Hyndman Stresses Education in the 29th
Democrat in Special Election Says Schooling and Jobs Go Hand-in-Hand
Alicia Hyndman’s road to Tuesday’s election in the 29th State Assembly District began several years ago when she tried unsuccessfully to enroll her eldest child in the school of her choice.
“I still got her into a good school,” Hyndman said. “But I felt the frustration of a parent.”
Hyndman, the Democratic nominee in the 29th, decided to get involved, and has now served on Community Education Council 29 for a decade. She believes that bringing state resources to the district — particularly for education — is the quickest a way of improving the quality of life for residents.
In her career, Hyndman supervises several aspects of secondary vocational education for the state Department of Education.
She believes the proper allocation of state money can have ripple effects throughout places like the 29th District, where she faces Republican Scherie Murray.
She used vocational and technical education as an example.
“We would like all students to go on to college,” she said. “But some won’t.”
She said teaming with schools that provide training in fields like medical assistant, and home health aides, auto repair, cosmetology and other areas should be given greater importance.
“I would like to see a cosmetology school open in the district,” she said, citing the success of a barber school out in Nassau County. “Their students get jobs. Some have started their own businesses.”
She said vocational education, along with government programs that help small business startups, can change communities. Hyndman, a native of England, said the right education and business programs can be of particular help to immigrants.
“It’s an entry to the middle class,” she said.
Her preferred committee assignments, if given a choice, would be education, economic development and one dealing with environmental issues.
Her first bill, though she would be unlikely to be the first or only sponsor, would be Dream Act legislation aimed at securing college education funds for the children of illegal immigrants.
If elected, Hyndman would join an Assembly with an overwhelming majority of her fellow Democrats. Any bill she supported would also have to be approved, even if by negotiation, by a Senate with a slight Republican edge.
She doesn’t see that as a problem.
“You have to play well with everyone in the sandbox,” she said.
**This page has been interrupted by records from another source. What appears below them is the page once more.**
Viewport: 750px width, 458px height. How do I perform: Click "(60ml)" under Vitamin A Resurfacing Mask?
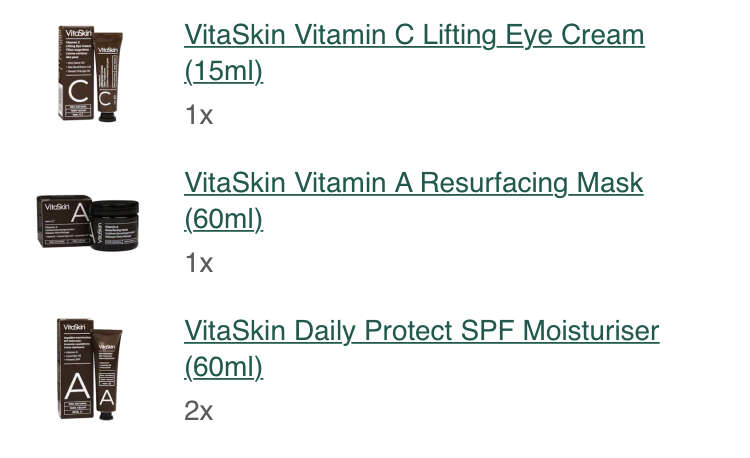click(x=223, y=219)
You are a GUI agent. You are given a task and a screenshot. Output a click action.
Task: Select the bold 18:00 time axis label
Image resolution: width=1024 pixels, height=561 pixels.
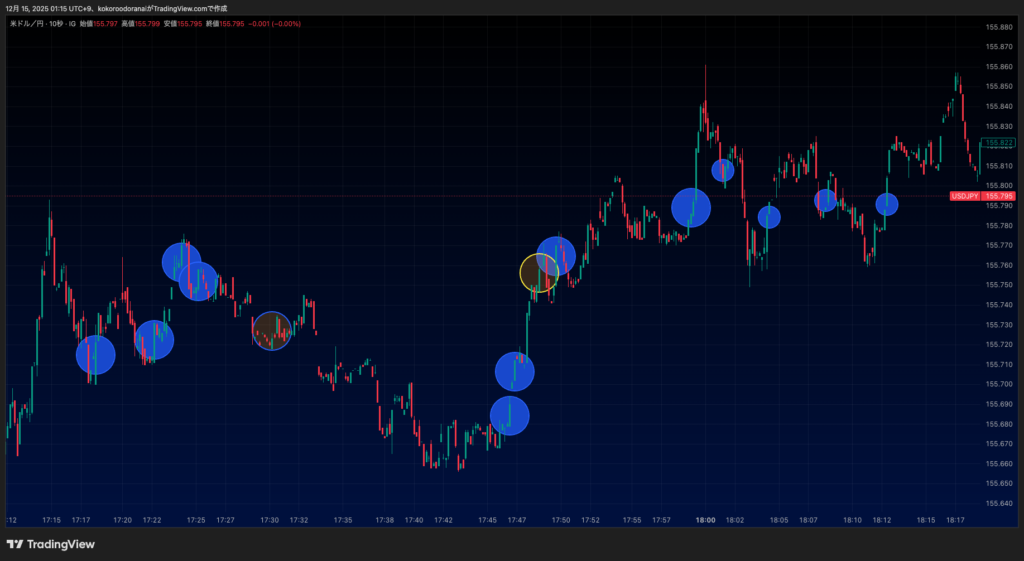click(704, 520)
On other education matters, Hyndman said she would exercise caution before granting any mayor full, permanent control of the schools. Mayor de Blasio was given a one-year extension by the Legislature this year.
But she pointed out that giving permanent control to a mayor one agrees with also gives it to a successor who might not share the same vision.
“I think eight years or 10 might be better,” she said.
She is opposed to the co-location of charter schools in existing school buildings.